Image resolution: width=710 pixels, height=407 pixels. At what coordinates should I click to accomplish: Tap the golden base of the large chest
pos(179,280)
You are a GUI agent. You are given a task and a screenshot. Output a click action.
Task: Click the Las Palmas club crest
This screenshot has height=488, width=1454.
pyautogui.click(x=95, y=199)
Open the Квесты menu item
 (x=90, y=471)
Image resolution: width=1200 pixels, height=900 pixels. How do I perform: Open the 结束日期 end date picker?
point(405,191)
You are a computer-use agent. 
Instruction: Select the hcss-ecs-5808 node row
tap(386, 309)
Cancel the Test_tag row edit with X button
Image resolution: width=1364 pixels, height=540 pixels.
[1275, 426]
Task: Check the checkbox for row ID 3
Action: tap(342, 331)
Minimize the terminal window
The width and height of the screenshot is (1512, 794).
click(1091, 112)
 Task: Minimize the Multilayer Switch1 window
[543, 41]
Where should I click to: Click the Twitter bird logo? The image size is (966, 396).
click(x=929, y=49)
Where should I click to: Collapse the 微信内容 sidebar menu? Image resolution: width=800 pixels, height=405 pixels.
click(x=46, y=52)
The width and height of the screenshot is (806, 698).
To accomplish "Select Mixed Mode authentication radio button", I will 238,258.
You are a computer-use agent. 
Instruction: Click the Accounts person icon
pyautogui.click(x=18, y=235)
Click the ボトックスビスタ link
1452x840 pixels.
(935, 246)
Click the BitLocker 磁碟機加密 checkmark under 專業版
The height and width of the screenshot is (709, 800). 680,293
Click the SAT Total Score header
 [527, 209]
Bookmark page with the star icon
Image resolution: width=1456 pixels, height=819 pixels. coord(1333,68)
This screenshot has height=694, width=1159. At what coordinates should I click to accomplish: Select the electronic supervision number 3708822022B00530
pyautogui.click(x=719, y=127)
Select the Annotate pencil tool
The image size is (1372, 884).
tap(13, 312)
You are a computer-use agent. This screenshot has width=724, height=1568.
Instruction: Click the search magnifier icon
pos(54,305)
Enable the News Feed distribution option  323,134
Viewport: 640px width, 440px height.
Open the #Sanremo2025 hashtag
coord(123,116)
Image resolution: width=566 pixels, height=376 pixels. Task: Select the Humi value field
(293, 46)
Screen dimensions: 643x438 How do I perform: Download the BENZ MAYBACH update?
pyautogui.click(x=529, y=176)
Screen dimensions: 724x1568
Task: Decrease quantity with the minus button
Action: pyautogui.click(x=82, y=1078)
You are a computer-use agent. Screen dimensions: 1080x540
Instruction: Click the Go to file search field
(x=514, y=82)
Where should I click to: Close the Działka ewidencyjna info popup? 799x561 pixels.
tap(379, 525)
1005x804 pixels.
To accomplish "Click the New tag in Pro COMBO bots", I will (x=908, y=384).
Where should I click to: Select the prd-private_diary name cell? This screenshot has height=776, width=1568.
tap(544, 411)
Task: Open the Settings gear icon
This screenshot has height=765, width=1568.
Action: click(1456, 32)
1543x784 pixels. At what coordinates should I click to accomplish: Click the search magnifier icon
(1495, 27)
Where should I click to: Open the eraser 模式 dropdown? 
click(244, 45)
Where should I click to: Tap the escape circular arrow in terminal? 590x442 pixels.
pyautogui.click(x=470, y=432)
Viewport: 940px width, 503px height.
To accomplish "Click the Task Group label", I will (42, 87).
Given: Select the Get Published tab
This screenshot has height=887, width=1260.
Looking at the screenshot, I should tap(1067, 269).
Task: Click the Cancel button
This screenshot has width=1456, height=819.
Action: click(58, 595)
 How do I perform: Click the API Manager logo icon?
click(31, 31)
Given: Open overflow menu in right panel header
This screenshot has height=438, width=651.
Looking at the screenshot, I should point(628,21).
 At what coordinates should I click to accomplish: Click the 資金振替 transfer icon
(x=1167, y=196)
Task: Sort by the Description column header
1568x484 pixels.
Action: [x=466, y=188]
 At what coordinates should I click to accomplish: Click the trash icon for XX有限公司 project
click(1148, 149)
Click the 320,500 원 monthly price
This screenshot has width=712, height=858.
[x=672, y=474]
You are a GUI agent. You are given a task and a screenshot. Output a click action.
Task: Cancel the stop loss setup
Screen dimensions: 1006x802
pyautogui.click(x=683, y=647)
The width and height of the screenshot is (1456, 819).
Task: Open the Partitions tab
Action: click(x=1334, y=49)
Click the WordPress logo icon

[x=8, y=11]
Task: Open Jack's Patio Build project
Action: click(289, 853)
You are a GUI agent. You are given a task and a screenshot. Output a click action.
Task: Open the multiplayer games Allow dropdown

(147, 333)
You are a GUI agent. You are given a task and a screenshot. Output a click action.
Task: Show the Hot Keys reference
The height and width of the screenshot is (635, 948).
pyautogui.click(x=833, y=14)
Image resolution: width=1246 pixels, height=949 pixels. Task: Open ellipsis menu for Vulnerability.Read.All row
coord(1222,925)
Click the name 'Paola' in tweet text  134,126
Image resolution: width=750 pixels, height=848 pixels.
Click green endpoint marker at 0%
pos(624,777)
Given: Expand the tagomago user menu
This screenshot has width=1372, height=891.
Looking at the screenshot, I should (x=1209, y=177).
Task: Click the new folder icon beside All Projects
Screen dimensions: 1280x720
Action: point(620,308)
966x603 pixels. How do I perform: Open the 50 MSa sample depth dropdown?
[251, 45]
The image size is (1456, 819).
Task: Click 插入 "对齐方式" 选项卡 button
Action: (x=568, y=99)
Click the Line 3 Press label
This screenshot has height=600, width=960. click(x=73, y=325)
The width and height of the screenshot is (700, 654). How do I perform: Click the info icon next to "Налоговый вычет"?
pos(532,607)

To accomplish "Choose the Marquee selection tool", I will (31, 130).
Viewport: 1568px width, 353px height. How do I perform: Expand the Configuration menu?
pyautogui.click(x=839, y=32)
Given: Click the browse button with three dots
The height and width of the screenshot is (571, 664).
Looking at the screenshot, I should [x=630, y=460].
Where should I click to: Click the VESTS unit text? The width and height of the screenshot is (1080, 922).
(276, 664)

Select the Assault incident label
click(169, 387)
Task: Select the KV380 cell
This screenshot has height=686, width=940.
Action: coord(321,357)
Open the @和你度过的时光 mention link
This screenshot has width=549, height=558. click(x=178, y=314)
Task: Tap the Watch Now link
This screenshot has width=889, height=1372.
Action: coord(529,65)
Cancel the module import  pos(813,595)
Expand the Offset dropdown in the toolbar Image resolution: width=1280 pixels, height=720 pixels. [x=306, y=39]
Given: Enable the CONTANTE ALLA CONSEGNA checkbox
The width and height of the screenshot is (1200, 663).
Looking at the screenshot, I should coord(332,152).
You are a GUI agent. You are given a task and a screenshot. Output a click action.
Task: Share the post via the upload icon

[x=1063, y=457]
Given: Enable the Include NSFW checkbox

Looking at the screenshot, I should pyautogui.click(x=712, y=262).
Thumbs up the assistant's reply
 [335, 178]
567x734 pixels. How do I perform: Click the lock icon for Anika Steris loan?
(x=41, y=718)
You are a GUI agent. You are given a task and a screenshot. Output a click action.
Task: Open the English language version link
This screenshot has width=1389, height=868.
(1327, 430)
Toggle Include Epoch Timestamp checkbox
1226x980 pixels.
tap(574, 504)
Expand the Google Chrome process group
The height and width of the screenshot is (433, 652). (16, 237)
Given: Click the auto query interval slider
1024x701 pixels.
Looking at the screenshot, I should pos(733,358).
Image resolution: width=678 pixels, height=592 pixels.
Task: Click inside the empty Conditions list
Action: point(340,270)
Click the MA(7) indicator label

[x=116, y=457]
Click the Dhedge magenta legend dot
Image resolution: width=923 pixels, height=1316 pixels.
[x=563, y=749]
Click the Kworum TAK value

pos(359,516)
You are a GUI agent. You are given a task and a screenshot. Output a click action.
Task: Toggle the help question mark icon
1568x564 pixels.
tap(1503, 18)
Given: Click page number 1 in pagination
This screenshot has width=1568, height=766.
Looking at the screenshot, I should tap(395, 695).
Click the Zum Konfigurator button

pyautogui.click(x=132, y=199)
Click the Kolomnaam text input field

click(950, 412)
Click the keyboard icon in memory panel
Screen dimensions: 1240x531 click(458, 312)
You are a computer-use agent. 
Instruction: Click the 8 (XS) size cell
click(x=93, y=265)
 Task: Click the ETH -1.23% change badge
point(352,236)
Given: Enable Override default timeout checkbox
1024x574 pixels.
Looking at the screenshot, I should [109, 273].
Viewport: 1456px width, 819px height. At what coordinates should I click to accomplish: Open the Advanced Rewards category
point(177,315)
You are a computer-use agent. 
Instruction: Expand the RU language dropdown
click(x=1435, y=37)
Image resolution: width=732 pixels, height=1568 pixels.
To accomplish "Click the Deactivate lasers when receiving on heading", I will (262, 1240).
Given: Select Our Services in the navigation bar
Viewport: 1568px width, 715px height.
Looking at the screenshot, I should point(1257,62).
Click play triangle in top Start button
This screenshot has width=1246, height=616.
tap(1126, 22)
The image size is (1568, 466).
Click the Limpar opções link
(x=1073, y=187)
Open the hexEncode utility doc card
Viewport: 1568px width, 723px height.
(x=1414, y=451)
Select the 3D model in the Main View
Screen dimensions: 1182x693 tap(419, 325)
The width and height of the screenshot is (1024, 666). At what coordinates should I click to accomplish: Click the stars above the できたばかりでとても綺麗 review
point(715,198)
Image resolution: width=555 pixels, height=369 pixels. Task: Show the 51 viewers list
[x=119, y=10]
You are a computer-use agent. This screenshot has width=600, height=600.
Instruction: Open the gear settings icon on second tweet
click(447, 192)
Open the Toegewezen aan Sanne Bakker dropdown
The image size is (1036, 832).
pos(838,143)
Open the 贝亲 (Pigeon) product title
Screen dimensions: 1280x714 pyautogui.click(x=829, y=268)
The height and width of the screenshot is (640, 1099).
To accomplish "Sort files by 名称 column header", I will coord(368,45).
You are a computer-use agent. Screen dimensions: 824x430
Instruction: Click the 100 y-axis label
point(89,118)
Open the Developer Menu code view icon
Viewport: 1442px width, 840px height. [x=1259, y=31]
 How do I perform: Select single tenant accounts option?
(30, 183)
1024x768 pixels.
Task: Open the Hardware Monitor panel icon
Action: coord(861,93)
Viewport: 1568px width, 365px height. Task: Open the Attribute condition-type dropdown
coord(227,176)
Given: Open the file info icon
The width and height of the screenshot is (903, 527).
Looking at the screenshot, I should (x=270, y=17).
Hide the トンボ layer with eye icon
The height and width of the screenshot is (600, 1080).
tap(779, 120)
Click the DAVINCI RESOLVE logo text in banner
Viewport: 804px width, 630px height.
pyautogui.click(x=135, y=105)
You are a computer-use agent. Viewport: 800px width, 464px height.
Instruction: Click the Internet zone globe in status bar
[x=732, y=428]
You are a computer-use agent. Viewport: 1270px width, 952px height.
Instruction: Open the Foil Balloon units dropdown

______

Print the lines above exactly as they stand, from the line containing "Given: Open the file info icon" through the line containing "[x=732, y=428]", both included.

Given: Open the file info icon
The width and height of the screenshot is (903, 527).
Looking at the screenshot, I should (x=270, y=17).
Hide the トンボ layer with eye icon
The height and width of the screenshot is (600, 1080).
tap(779, 120)
Click the DAVINCI RESOLVE logo text in banner
Viewport: 804px width, 630px height.
pyautogui.click(x=135, y=105)
You are a computer-use agent. Viewport: 800px width, 464px height.
Instruction: Click the Internet zone globe in status bar
[x=732, y=428]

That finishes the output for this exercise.